Lashhkar-e-Jhangvi
Lashkar-e-Jhangvi (LJ) was founded in 1996 as a militant offshoot of Sipah-i-Sahaba Pakistan, a Deobandi and anti-Shia group that emerged in the mid-1980s in reaction to class-based conflict and the domestic Pakistani Shia revival that followed the Iranian revolution. LJ seeks to transform Pakistan into a Deobandi-dominated Sunni state, and primarily targets Shia and other religious minorities.
Akram Lahori is the leader of LJ but in 2002 was arrested, later convicted of sectarian killings, and is currently incarcerated. Lahori officially remains LJ’s amir and Malik Mohammad Ishaq, one of LJ’s founding members, is believed to have taken command since his release from prison in 2011. According to Pakistani media reporting, LJ consists of at least eight loosely coordinated cells spread across Pakistan with independent chiefs for each cell. At least seven of these cells—Lashkar-e-Jhangvi Al Alami, Asif Chotoo group, Akram Lahori group, Naeem Bukhari group, Qari Zafar group, Qari Shakeel group, and Farooq Bengali group—are active in Pakistan’s largest city, Karachi. Many are linked to al-Qa‘ida and Tehrik-e Taliban Pakistan (TTP) but still recognize Ishaq as the head of LJ. In particular, LJ cells also often coordinate with TTP factions in Karachi when targeting law enforcement agencies and Shia.
LJ collaborates and has overlapping membership with other Pakistan-based radical Sunni groups including al-Qa’ida and TTP. Pakistani authorities suspected LJ collaborated with these groups in the 2009 attack on the Pakistan Army General Headquarters in Islamabad and in several attacks in 2010 targeting Pakistan’s Criminal Investigation Department. LJ members reportedly also have been linked to a number of high-profile kidnappings and killings of Westerners in the region, such as the 1997 killing of four US oil workers in Karachi, the 2002 kidnapping and execution of US journalist Daniel Pearl, the August 2010 kidnapping of the son-in-law of the former Chairman of the Joint Chiefs of Staff Committee, and the August 2011 kidnapping of a US citizen that was later publicly claimed by al-Qa‘ida.

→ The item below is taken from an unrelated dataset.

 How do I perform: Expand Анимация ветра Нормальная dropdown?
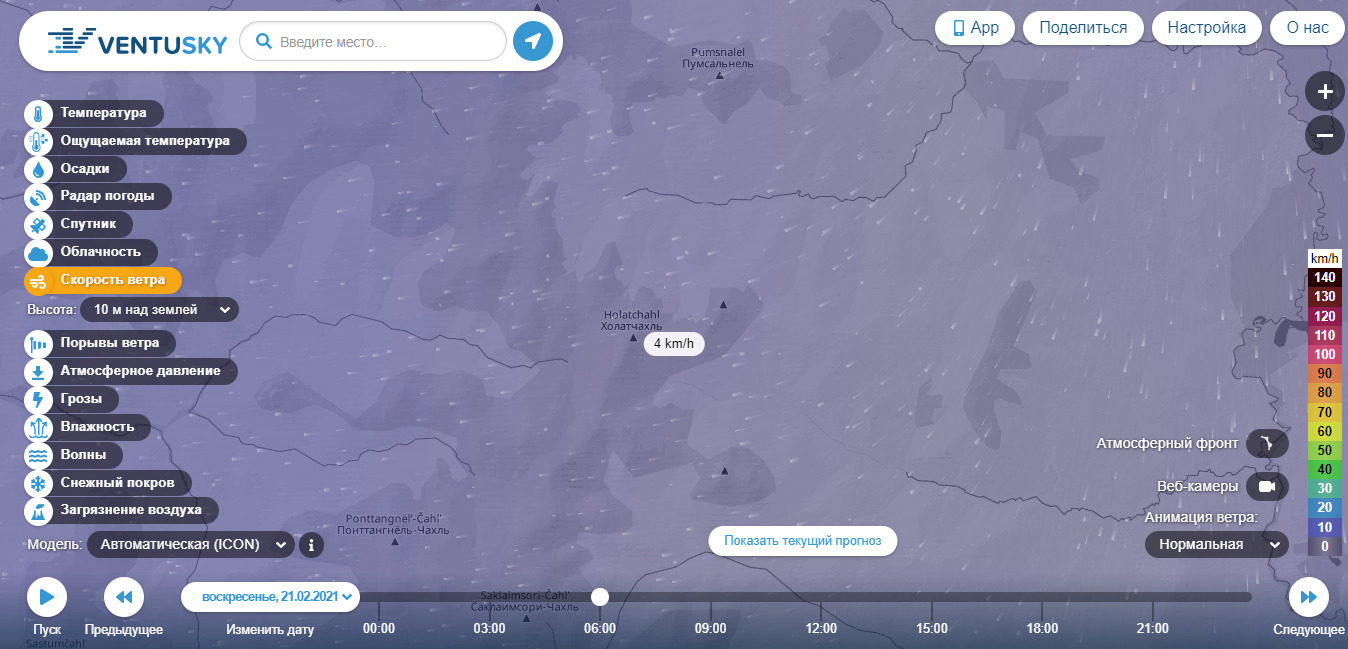pos(1217,545)
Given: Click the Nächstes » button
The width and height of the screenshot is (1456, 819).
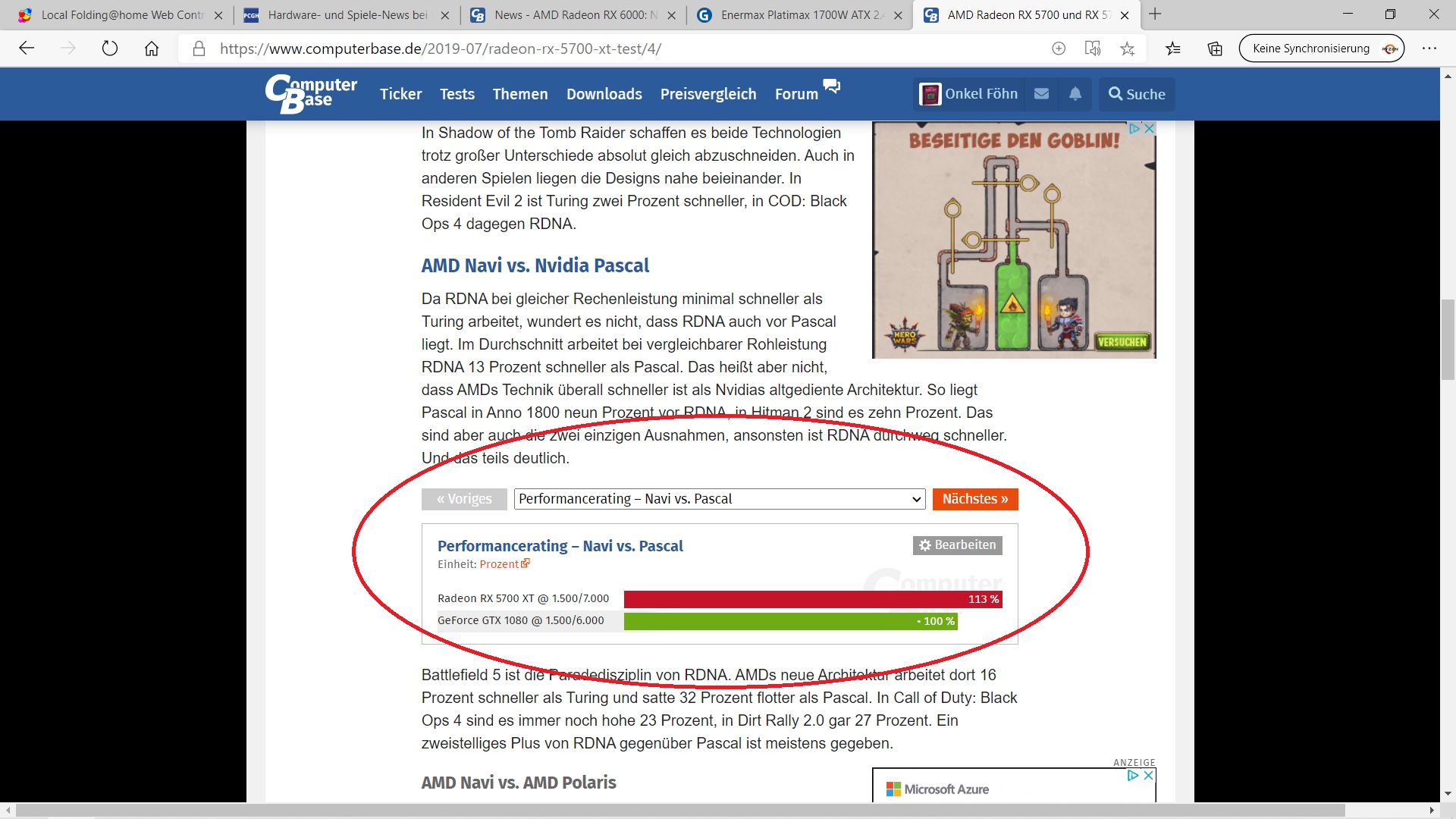Looking at the screenshot, I should coord(974,499).
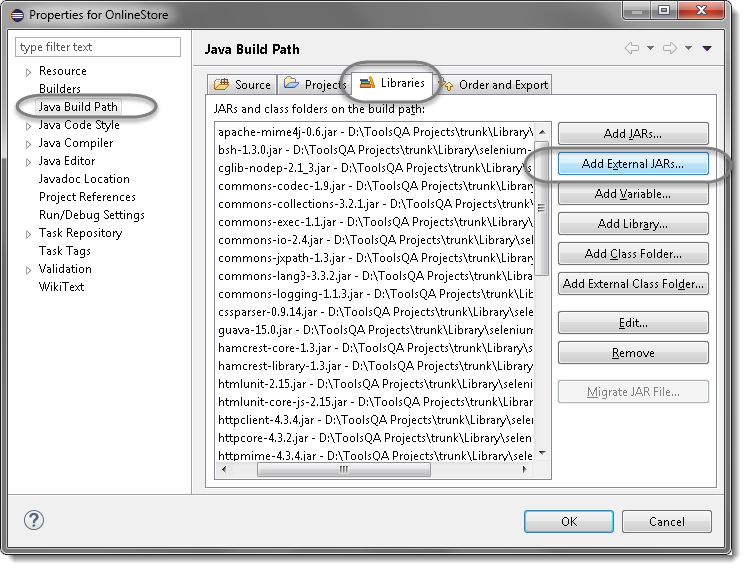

In 2013, LJ claimed credit for some of the most deadly sectarian attacks in Pakistan’s history. In January, a billiard hall in Quetta, Balochistan Province, was hit by two blasts, first by a suicide bomber and about 10 minutes later by a car bomb, killing 92 people and injuring more than 120, mostly Shia. In February, explosives hidden in a water tanker exploded in a crowded market in Hazara town, a Shia-dominated area on the edge of Quetta. The blast killed 81 people and wounded 178, stoking anger and frustration among Shia at the authorities’ inability or unwillingness to crack down on LJ. The group, with al-Qa‘ida, also claimed responsibility for a June suicide attack in Quetta against a bus carrying Pakistani female university students. A female suicide bomber was one of the attackers, and at least 25 people were killed, which included a follow-on assault on a nearby hospital.
The US State Department designated LJ as a Foreign Terrorist Organization in January 2003.